Questo articolo si riferisce ad un caso concreto, da me praticato sul training di un atleta di alto livello dello sprint maschile.
La preparazione fisica e i parametri fisiologici di Amber ci dicono che è pronto per ottenere risultati cronometrici attesi tra i 10,20s e 10,05 nei 100m piani e sui 200, risultati tra 20,35s e 20,20s. Si tratta di corrispondenze assai affidabili ottenute dal confronto con i risultati attesi e test parametrici computerizzati durante gli esercizi di forza e di consumo di ossigeno nell'unità di tempo.
Ogni atleta ha un suo  percorso di apprendimento e di risposta al training, che comunque conduce a un costante miglioramento delle risposte fisiologiche e quindi delle prestazioni.
Purtroppo, Amber non riusciva a raggiungere questi risultati, situandosi assai sopra ai tempi previsti e attesi, in media 10,40 sui  100m e 20,55 sui 200m, tempi che lo collocano attorno alla 60esima posizione nelle liste mondiali e lo mettono fuori dalla classe A delle prestazioni utili per le competizioni più importanti.
Faccio una analisi delle situazioni critiche e al termine, dopo una nottata di continue riflessioni, mi convinco che Amber è un atleta bloccato, cioè psicologicamente frenato da qualche meccanismo mentale che non lo  fa distendere come dovrebbe durante la performance.
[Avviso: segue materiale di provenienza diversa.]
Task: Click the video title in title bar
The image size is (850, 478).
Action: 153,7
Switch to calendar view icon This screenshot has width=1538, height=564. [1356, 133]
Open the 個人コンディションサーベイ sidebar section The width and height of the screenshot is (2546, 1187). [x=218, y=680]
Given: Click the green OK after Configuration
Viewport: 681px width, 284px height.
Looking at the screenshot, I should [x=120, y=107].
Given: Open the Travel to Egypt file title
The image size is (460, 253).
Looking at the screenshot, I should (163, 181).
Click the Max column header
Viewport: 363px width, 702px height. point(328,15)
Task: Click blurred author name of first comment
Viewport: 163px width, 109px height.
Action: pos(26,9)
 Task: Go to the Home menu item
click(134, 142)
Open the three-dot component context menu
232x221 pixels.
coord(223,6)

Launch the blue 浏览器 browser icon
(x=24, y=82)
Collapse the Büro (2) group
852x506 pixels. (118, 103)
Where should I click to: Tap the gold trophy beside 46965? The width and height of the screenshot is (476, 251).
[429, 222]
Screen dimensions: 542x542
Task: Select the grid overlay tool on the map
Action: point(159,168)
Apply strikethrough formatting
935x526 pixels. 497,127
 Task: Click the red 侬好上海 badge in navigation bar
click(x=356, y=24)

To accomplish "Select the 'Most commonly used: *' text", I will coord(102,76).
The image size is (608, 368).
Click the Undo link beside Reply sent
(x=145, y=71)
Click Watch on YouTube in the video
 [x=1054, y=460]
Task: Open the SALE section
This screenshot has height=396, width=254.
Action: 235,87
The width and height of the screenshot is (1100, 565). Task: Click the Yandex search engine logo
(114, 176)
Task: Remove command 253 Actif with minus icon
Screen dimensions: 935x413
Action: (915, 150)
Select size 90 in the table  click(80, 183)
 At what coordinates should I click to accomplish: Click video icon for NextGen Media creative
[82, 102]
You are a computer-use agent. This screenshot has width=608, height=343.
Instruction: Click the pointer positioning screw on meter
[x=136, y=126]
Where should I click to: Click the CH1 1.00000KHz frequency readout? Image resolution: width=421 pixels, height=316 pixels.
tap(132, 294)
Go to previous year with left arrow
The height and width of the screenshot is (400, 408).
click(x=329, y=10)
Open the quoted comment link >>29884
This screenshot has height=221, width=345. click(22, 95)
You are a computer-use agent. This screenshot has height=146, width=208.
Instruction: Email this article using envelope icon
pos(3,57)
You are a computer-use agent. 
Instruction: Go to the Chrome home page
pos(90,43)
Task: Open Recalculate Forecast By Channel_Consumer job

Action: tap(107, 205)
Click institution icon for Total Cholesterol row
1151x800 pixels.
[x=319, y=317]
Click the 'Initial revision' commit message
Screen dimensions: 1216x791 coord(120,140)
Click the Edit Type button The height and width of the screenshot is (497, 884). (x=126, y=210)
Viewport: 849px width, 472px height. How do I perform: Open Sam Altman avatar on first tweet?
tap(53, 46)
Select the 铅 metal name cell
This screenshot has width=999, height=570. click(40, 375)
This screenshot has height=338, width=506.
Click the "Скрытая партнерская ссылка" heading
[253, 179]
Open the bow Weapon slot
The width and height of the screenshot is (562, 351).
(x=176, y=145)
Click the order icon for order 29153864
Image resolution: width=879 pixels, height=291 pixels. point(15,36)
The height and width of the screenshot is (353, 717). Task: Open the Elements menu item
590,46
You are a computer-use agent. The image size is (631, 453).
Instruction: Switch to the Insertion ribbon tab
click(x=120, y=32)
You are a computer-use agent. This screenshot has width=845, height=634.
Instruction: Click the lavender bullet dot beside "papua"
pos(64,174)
Dal momento che si tratta di un soggetto giovane, di 23 anni, quindi con margini di progressione ancora alti, integro fisicamente, in piena forma e salute, deciso di sottoporlo a una serie di sedute di induzione ipnotica, ovvero di una serie di colloqui in cui, senza che lui  sappia niente, assumo un tono di voce e propongo una serie di immagini e idee cui non può pienamente discernere con la mente razionale. 
Inizio facendolo pensare al momento in cui ha terminato il riscaldamento pre gara, e si prepara a entrare con i suoi compagni  di ventura nella stanza dove si mettono i numeri di gara sul petto e sui calzoncini, al momento in cui  entra nel tunnel che immette nella pista.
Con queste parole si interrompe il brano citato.